Hepimizin bildiği klasik bilgiler görme engelli bir kişinin yaşadığı en önemli sorun gözlerinin görmemesi değil, toplumun görme engellilerle ilgili yanlış anlayış ve ön yargıları. Kendisine sağlanan olanakların yetersizliği ve diğer insanlarla arasındaki fırsat eşitsizliği. Eğer görme engellilere de yaşamın her alanında gerekli fırsat eşitliği ve yeterli olanaklar sağlanırsa;  görme sorunu olması, o insanlar için basit bir fiziksel sorun düzeyine inecektir. Bugün ülkemizde görme engellilerin ulaşmak istediği başlıca hedef, herkesle eşit hak ve olanaklara sahip olmak, toplumla kaynaşmak ve günlük yaşamlarını sürdürürken bağımsız ve özgür olabilecekleri koşullara sahip olmaktır.

*

Sevgili okuyucularım, teori ile pratiğin her zaman farklı olduğunu biliyoruz. Teoriyi yukarıda paylaştım. Şimdi gelin pratik de Yağmur’un anlattıklarını paylaşalım. Yağmur, bazı istisnai durumlar dışında çocukların hepsinin çocuk olduğunu ancak bu konuda ailelerin ve öğretmenlerin çok önemli rolü olduğunu söylüyor. Özellikle özel çocukların (engelli tanımının yerine) ailelerinin çocuklarına sevgi ve yaklaşmalarını, çocuğa ne isterse o olması için yeterli yönlendirme ve destek vermesi gerektiğini, çocuğun kendisini keşfetmesine yardımcı olmaları gerektiğini, tüm bu koşulların öğretmenler için de geçerli olduğunu söylüyor, toplumu da içine katarak.
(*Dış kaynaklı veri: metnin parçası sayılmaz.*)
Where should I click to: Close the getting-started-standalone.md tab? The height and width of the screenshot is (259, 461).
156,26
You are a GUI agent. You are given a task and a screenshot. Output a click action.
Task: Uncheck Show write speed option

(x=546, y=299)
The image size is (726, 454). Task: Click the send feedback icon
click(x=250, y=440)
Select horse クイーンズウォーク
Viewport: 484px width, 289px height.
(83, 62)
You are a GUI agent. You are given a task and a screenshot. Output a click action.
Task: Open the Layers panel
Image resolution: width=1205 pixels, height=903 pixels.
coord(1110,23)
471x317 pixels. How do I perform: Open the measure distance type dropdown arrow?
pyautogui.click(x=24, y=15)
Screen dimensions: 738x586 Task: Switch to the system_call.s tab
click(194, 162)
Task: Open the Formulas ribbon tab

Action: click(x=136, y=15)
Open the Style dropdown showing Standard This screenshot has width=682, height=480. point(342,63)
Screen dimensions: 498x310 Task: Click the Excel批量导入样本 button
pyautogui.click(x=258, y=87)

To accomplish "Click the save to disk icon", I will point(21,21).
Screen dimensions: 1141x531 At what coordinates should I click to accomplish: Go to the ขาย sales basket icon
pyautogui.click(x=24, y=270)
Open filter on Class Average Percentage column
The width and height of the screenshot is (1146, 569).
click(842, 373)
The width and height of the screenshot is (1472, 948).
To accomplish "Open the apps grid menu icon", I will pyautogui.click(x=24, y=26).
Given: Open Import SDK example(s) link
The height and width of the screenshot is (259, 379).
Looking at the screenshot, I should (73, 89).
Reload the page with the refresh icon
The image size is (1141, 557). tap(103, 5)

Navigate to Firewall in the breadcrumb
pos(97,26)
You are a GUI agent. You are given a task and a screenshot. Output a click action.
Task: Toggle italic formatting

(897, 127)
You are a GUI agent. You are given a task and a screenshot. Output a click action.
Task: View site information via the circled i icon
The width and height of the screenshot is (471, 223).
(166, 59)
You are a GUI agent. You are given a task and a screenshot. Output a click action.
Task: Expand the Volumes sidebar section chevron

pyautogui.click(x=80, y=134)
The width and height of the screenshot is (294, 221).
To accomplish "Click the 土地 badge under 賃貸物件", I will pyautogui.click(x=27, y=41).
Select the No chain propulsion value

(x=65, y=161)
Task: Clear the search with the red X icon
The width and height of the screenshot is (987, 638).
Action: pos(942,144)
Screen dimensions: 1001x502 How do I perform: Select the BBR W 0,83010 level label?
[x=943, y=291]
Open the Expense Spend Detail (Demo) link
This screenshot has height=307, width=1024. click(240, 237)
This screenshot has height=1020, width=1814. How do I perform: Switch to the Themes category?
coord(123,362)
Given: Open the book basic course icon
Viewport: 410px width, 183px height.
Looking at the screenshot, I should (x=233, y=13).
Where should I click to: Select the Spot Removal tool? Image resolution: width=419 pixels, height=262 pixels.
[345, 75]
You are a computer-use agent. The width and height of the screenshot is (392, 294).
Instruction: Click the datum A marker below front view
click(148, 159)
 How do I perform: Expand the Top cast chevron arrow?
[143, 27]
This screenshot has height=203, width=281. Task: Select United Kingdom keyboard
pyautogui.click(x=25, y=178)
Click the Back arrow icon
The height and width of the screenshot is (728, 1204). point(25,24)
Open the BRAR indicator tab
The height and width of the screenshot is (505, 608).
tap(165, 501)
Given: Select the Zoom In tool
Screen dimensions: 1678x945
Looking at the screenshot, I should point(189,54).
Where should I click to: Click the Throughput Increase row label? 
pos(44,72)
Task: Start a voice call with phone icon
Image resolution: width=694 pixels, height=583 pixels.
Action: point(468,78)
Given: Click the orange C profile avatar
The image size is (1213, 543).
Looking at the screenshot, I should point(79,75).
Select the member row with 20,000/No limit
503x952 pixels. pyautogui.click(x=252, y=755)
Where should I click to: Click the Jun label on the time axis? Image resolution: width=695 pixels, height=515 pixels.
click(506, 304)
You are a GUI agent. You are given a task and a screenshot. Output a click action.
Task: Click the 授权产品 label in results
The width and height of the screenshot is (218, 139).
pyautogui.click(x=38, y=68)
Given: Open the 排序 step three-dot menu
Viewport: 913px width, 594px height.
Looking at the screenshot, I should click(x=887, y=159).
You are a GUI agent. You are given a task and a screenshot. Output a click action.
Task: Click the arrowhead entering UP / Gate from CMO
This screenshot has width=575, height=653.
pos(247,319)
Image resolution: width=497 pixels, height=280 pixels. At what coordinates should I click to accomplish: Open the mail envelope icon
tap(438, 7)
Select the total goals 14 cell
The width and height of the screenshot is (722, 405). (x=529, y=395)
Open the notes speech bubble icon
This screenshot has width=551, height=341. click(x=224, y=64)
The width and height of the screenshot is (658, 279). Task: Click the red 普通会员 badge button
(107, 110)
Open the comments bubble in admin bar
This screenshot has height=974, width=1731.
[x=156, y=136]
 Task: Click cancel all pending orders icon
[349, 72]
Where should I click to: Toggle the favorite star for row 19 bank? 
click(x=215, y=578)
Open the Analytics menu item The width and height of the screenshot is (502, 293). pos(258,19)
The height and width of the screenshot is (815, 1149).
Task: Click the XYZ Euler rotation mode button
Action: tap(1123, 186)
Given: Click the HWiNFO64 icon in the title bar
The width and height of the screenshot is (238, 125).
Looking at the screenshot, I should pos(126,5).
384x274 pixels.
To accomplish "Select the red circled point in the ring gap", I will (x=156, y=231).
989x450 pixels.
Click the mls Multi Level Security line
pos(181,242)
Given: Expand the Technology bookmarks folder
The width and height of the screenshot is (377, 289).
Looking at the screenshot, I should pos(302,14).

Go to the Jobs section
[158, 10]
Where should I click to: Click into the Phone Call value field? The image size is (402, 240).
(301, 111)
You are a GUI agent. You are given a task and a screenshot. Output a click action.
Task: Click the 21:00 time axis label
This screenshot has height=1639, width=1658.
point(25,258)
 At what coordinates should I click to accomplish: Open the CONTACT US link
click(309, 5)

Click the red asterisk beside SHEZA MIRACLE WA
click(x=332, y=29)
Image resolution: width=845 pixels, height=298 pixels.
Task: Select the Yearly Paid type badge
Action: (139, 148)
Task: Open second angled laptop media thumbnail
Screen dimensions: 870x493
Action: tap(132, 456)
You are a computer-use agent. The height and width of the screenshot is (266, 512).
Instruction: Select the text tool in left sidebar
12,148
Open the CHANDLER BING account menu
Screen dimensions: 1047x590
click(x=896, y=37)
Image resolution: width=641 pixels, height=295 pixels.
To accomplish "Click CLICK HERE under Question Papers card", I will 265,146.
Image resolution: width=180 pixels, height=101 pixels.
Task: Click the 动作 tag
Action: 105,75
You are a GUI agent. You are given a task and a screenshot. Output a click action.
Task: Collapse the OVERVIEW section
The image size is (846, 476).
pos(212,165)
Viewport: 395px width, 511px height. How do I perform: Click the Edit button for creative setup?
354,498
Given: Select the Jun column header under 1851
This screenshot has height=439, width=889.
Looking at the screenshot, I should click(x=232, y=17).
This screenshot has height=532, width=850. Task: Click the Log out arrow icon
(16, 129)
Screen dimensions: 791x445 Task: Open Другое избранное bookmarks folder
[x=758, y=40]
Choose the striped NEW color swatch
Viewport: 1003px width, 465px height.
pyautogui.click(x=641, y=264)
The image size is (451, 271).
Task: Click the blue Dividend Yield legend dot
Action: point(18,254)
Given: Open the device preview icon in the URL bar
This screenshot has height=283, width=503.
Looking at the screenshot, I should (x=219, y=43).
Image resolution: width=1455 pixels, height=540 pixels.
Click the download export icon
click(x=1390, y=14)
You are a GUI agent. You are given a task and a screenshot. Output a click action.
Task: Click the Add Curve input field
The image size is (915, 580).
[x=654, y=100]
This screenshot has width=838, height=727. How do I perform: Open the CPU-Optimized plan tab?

Bugünkü koşullarda açılan özel sınıflarda, etiketleme ve ötekileştirme, kavram kargaşası yaratıyor diyor.

*

Başlık olarak kullanılan “engel” ve “özür” ile yürütülen bu sistemin, aslında toplumun, bireyin önüne çıkardığı bir engel olduğunu, tüm bunları aşmak için, her kilidi aşacak anahtarın “sevgi” olduğunu. Tamamlayıcısının da eğitim, ailelerin eğitimi, bireylerin eğitimi, toplumun eğitimini, bu bilinçlenme ile özel çocukların ayrımsız toplum içinde olmaları gerektiğini, bütünleşme ile tüm çocukların akranları ile bir arada olmasının sosyal dışlanmayı kaldırdığını, bu bağlamda her çocuğun kendini keşfetmesinin tüm toplumun kazancı olacağını anlatıyor. Kendisini tanıyan ve destek bulan bireylerin çeşitli sahalarda toplumun değerli kazanımları olduğunu örneklerle anlatıyor. Bizlerin de vizyonunu genişleterek “göz mü, gönül gözümü?” konusunu ciddi tartıştırıyor. Ne dersiniz? Göz bakıyor ama, görebilmek ayrı yetenek…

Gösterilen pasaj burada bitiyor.